Goal>
Rewrite the records below, changing every "Where should I click to:" to "Where do I click to:" and leaving everything else as it is.

Data provided>
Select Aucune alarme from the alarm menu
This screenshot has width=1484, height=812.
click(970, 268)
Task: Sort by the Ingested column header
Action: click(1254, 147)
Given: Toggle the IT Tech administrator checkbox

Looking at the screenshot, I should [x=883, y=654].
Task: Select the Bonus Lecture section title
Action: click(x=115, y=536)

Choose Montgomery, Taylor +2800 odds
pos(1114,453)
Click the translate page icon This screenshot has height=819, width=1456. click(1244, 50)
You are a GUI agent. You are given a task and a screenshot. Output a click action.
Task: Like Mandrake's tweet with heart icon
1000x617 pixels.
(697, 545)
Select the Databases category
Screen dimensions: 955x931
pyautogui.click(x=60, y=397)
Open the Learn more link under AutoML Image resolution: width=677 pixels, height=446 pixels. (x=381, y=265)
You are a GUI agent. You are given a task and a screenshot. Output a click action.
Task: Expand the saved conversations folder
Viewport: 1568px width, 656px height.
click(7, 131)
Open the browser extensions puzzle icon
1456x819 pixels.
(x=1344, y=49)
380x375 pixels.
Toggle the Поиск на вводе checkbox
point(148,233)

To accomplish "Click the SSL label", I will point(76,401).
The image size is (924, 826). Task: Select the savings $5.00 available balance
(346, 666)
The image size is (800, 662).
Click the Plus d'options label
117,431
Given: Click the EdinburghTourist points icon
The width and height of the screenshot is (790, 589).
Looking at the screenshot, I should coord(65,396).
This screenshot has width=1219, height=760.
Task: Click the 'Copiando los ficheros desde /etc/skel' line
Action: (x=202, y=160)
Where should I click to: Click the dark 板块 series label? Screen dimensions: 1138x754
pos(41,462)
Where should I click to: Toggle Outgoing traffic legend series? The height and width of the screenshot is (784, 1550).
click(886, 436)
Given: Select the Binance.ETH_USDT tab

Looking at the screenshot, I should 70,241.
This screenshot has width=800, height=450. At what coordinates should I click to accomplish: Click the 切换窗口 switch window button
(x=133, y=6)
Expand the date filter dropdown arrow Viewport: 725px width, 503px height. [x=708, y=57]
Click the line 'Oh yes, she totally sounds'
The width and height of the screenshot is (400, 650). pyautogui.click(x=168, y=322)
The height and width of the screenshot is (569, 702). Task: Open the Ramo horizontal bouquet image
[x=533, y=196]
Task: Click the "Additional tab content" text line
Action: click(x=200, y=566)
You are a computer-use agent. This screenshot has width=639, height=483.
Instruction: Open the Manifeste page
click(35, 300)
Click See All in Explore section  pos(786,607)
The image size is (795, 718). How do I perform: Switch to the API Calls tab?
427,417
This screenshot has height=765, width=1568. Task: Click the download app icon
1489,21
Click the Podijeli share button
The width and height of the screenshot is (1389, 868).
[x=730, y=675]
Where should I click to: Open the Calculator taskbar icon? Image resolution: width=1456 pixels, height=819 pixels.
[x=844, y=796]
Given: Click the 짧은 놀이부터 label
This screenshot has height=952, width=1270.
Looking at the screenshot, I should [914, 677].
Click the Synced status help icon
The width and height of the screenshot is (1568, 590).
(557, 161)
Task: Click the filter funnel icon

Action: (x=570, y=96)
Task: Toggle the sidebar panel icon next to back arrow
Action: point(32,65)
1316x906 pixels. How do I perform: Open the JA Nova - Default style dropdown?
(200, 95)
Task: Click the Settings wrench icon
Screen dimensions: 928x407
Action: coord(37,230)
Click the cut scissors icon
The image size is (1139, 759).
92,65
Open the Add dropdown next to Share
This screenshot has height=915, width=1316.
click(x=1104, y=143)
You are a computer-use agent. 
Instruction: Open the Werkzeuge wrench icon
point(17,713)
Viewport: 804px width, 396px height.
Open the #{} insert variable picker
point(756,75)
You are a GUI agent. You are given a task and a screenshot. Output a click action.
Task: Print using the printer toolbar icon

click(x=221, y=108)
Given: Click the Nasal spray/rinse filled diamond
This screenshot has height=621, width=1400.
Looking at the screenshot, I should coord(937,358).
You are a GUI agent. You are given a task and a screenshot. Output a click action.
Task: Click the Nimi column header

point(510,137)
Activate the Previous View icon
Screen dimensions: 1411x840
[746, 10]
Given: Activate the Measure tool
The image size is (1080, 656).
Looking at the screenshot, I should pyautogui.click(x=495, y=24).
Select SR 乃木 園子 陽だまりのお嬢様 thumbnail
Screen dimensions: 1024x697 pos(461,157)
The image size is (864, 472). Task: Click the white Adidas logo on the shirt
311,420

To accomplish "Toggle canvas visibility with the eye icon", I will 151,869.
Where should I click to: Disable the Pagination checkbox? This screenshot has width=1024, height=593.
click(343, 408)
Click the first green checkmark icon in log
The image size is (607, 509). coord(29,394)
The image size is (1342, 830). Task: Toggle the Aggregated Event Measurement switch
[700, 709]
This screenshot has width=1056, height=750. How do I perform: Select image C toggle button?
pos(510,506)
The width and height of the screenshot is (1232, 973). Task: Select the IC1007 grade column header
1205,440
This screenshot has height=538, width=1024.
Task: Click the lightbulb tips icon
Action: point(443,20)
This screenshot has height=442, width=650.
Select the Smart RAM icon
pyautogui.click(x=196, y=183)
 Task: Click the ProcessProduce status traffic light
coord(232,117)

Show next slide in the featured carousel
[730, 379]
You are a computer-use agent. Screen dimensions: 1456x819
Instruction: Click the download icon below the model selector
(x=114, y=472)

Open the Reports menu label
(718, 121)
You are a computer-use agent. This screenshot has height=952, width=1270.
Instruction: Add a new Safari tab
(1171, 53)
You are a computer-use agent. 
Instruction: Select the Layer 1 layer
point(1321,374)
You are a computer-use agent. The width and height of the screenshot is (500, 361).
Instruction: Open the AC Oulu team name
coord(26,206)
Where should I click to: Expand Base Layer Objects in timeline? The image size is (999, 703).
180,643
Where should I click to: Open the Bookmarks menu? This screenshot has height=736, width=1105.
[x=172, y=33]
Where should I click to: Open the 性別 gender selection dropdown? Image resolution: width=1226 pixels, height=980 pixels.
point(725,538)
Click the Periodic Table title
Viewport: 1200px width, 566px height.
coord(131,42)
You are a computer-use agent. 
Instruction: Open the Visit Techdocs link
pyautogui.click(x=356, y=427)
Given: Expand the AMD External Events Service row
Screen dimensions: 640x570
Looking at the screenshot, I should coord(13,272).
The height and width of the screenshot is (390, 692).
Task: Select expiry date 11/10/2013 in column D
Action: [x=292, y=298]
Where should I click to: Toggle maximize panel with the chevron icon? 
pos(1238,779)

Worked answer>
Select Aucune alarme from the alarm menu
This screenshot has width=1484, height=812.
click(970, 268)
Task: Sort by the Ingested column header
Action: click(1254, 147)
Given: Toggle the IT Tech administrator checkbox

Looking at the screenshot, I should [x=883, y=654].
Task: Select the Bonus Lecture section title
Action: click(x=115, y=536)

Choose Montgomery, Taylor +2800 odds
pos(1114,453)
Click the translate page icon This screenshot has height=819, width=1456. click(1244, 50)
You are a GUI agent. You are given a task and a screenshot. Output a click action.
Task: Like Mandrake's tweet with heart icon
1000x617 pixels.
(697, 545)
Select the Databases category
Screen dimensions: 955x931
pyautogui.click(x=60, y=397)
Open the Learn more link under AutoML Image resolution: width=677 pixels, height=446 pixels. (x=381, y=265)
You are a GUI agent. You are given a task and a screenshot. Output a click action.
Task: Expand the saved conversations folder
Viewport: 1568px width, 656px height.
click(7, 131)
Open the browser extensions puzzle icon
1456x819 pixels.
(x=1344, y=49)
380x375 pixels.
Toggle the Поиск на вводе checkbox
point(148,233)

To accomplish "Click the SSL label", I will point(76,401).
The image size is (924, 826). Task: Select the savings $5.00 available balance
(346, 666)
The image size is (800, 662).
Click the Plus d'options label
117,431
Given: Click the EdinburghTourist points icon
The width and height of the screenshot is (790, 589).
Looking at the screenshot, I should coord(65,396).
This screenshot has width=1219, height=760.
Task: Click the 'Copiando los ficheros desde /etc/skel' line
Action: (x=202, y=160)
Where do I click to: Click the dark 板块 series label? Screen dimensions: 1138x754
pos(41,462)
Where do I click to: Toggle Outgoing traffic legend series? The height and width of the screenshot is (784, 1550).
click(886, 436)
Given: Select the Binance.ETH_USDT tab

Looking at the screenshot, I should 70,241.
This screenshot has width=800, height=450. At what coordinates should I click to accomplish: Click the 切换窗口 switch window button
(x=133, y=6)
Expand the date filter dropdown arrow Viewport: 725px width, 503px height. [x=708, y=57]
Click the line 'Oh yes, she totally sounds'
The width and height of the screenshot is (400, 650). pyautogui.click(x=168, y=322)
The height and width of the screenshot is (569, 702). Task: Open the Ramo horizontal bouquet image
[x=533, y=196]
Task: Click the "Additional tab content" text line
Action: click(x=200, y=566)
You are a computer-use agent. This screenshot has width=639, height=483.
Instruction: Open the Manifeste page
click(35, 300)
Click See All in Explore section  pos(786,607)
The image size is (795, 718). How do I perform: Switch to the API Calls tab?
427,417
This screenshot has height=765, width=1568. Task: Click the download app icon
1489,21
Click the Podijeli share button
The width and height of the screenshot is (1389, 868).
[x=730, y=675]
Where do I click to: Open the Calculator taskbar icon? Image resolution: width=1456 pixels, height=819 pixels.
[x=844, y=796]
Given: Click the 짧은 놀이부터 label
This screenshot has height=952, width=1270.
Looking at the screenshot, I should [914, 677].
Click the Synced status help icon
The width and height of the screenshot is (1568, 590).
(557, 161)
Task: Click the filter funnel icon

Action: (x=570, y=96)
Task: Toggle the sidebar panel icon next to back arrow
Action: point(32,65)
1316x906 pixels. How do I perform: Open the JA Nova - Default style dropdown?
(200, 95)
Task: Click the Settings wrench icon
Screen dimensions: 928x407
Action: coord(37,230)
Click the cut scissors icon
The image size is (1139, 759).
92,65
Open the Add dropdown next to Share
This screenshot has height=915, width=1316.
click(x=1104, y=143)
You are a computer-use agent. 
Instruction: Open the Werkzeuge wrench icon
point(17,713)
Viewport: 804px width, 396px height.
Open the #{} insert variable picker
point(756,75)
You are a GUI agent. You are given a task and a screenshot. Output a click action.
Task: Print using the printer toolbar icon

click(x=221, y=108)
Given: Click the Nasal spray/rinse filled diamond
This screenshot has height=621, width=1400.
Looking at the screenshot, I should coord(937,358).
You are a GUI agent. You are given a task and a screenshot. Output a click action.
Task: Click the Nimi column header

point(510,137)
Activate the Previous View icon
Screen dimensions: 1411x840
[746, 10]
Given: Activate the Measure tool
The image size is (1080, 656).
Looking at the screenshot, I should pyautogui.click(x=495, y=24).
Select SR 乃木 園子 陽だまりのお嬢様 thumbnail
Screen dimensions: 1024x697 pos(461,157)
The image size is (864, 472). Task: Click the white Adidas logo on the shirt
311,420

To accomplish "Toggle canvas visibility with the eye icon", I will 151,869.
Where do I click to: Disable the Pagination checkbox? This screenshot has width=1024, height=593.
click(343, 408)
Click the first green checkmark icon in log
The image size is (607, 509). coord(29,394)
The image size is (1342, 830). Task: Toggle the Aggregated Event Measurement switch
[700, 709]
This screenshot has width=1056, height=750. How do I perform: Select image C toggle button?
pos(510,506)
The width and height of the screenshot is (1232, 973). Task: Select the IC1007 grade column header
1205,440
This screenshot has height=538, width=1024.
Task: Click the lightbulb tips icon
Action: point(443,20)
This screenshot has height=442, width=650.
Select the Smart RAM icon
pyautogui.click(x=196, y=183)
 Task: Click the ProcessProduce status traffic light
coord(232,117)

Show next slide in the featured carousel
[730, 379]
You are a computer-use agent. Screen dimensions: 1456x819
Instruction: Click the download icon below the model selector
(x=114, y=472)

Open the Reports menu label
(718, 121)
You are a computer-use agent. This screenshot has height=952, width=1270.
Instruction: Add a new Safari tab
(1171, 53)
You are a computer-use agent. 
Instruction: Select the Layer 1 layer
point(1321,374)
You are a computer-use agent. The width and height of the screenshot is (500, 361).
Instruction: Open the AC Oulu team name
coord(26,206)
Where do I click to: Expand Base Layer Objects in timeline? The image size is (999, 703).
180,643
Where do I click to: Open the Bookmarks menu? This screenshot has height=736, width=1105.
[x=172, y=33]
Where do I click to: Open the 性別 gender selection dropdown? Image resolution: width=1226 pixels, height=980 pixels.
point(725,538)
Click the Periodic Table title
Viewport: 1200px width, 566px height.
coord(131,42)
You are a computer-use agent. 
Instruction: Open the Visit Techdocs link
pyautogui.click(x=356, y=427)
Given: Expand the AMD External Events Service row
Screen dimensions: 640x570
Looking at the screenshot, I should coord(13,272).
The height and width of the screenshot is (390, 692).
Task: Select expiry date 11/10/2013 in column D
Action: [x=292, y=298]
Where do I click to: Toggle maximize panel with the chevron icon? 
pos(1238,779)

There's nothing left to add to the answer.